Interventional treatment for brain arteriovenous malformations (bAVMs) with procedures such as neurosurgical excision, endovascular embolization, or stereotactic radiosurgery can be used alone or in combination to attempt to obliterate bAVMs. Because interventions may have complications and the untreated clinical course of unruptured bAVMs can be benign, some patients choose conservative management (no intervention). Guidelines have endorsed both intervention and conservative management for unruptured bAVMs. Whether conservative management is superior to interventional treatment for unruptured bAVMs is uncertain because of the lack of long-term experience, according to background information in the article.

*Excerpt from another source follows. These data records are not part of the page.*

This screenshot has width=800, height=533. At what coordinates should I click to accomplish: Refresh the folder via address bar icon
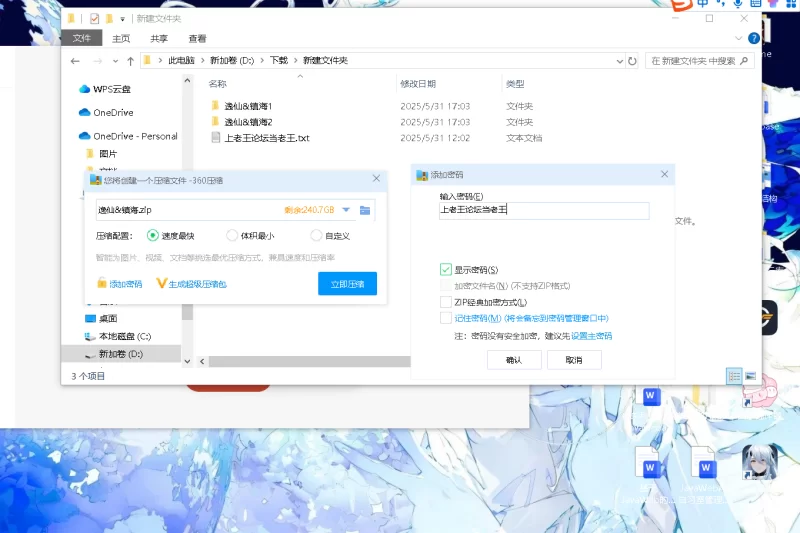tap(632, 61)
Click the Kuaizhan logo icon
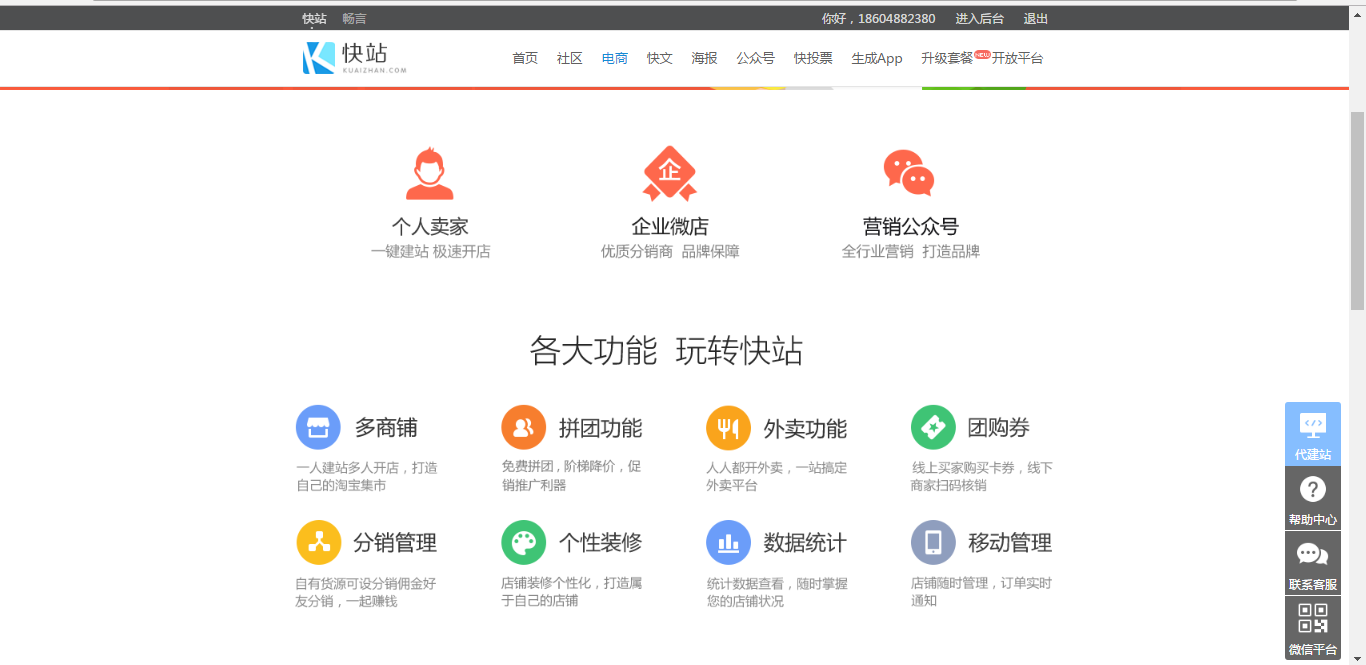The height and width of the screenshot is (665, 1366). coord(319,58)
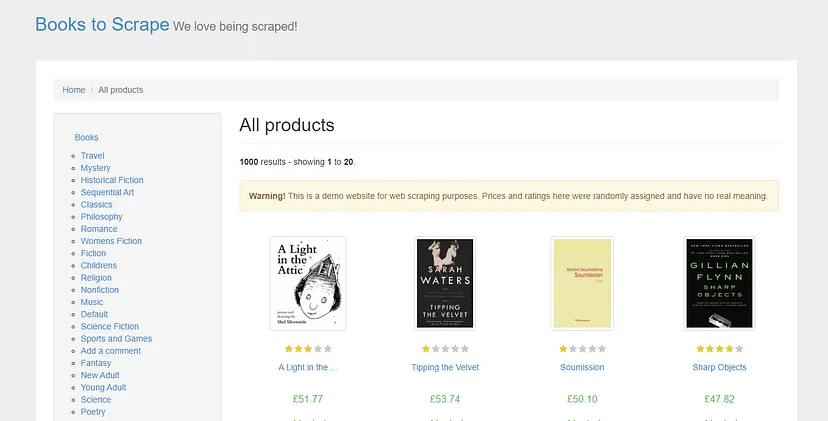Select the Womens Fiction category
This screenshot has width=828, height=421.
pyautogui.click(x=111, y=241)
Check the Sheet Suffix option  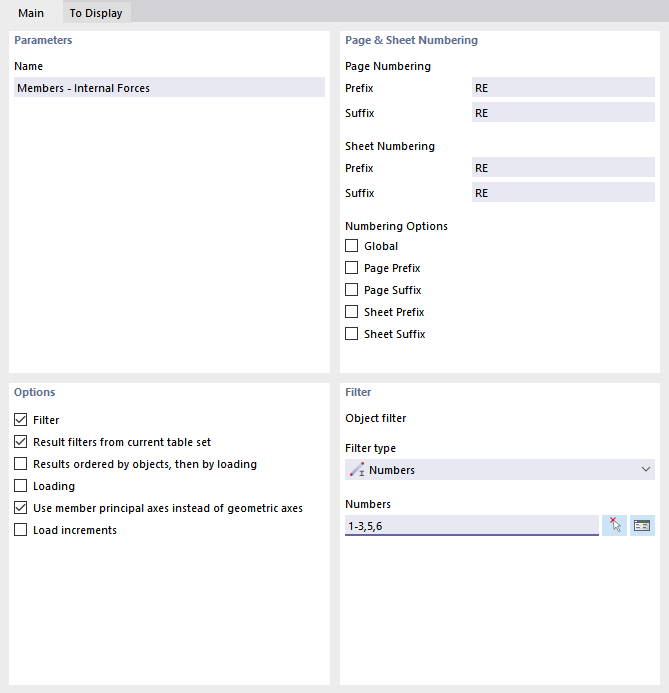pyautogui.click(x=351, y=334)
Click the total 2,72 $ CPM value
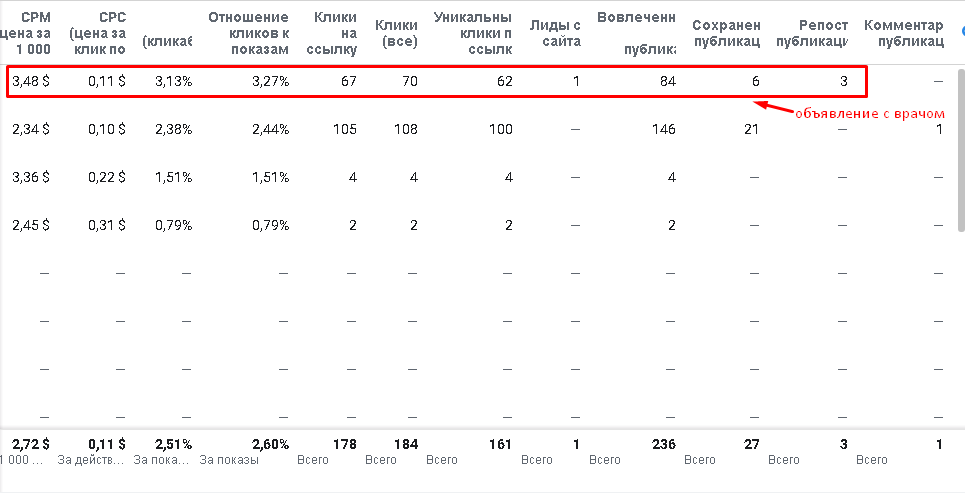The height and width of the screenshot is (493, 965). click(31, 444)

Rustam Al-Shahi Salman, Ph.D., of the University of Edinburgh, Scotland, and colleagues with the Scottish Audit of Intracranial Vascular Malformations Collaborators, studied 204 residents of Scotland (16 years of age or older) who were first diagnosed as having an unruptured bAVM during 1999-2003 or 2006-2010 and followed over time. The researchers analyzed the outcomes for patients who received conservative management (no intervention; medications for seizures) or an intervention (any endovascular embolization, neurosurgical excision, or stereotactic radiosurgery alone or in combination).
Of the 204 patients, 103 underwent some type of intervention. Those who underwent intervention were younger, more likely to have presented with seizure, and less likely to have large bAVMs than patients managed conservatively. During a median (midpoint) follow-up of 6.9 years, the rate of progression to sustained disability or death was lower with conservative management during the first 4 years of follow-up, but rates were similar thereafter. The rate of nonfatal stroke or death (due to the bAVM or intervention) was lower with conservative management during 12 years of follow-up (14 vs 38 events).
"The similarity of the results of this observational study and ARUBA [a randomized clinical trial that examined this issue] and the persistent difference between the outcome of conservative management and intervention during 12-year follow-up in our study support the superiority of conservative management to intervention for unruptured bAVMs, which may deter some patients and physicians from intervention," the authors write.
"Long-term follow-up in both this study and the ARUBA trial is needed to establish whether the superiority of conservative management will persist or change."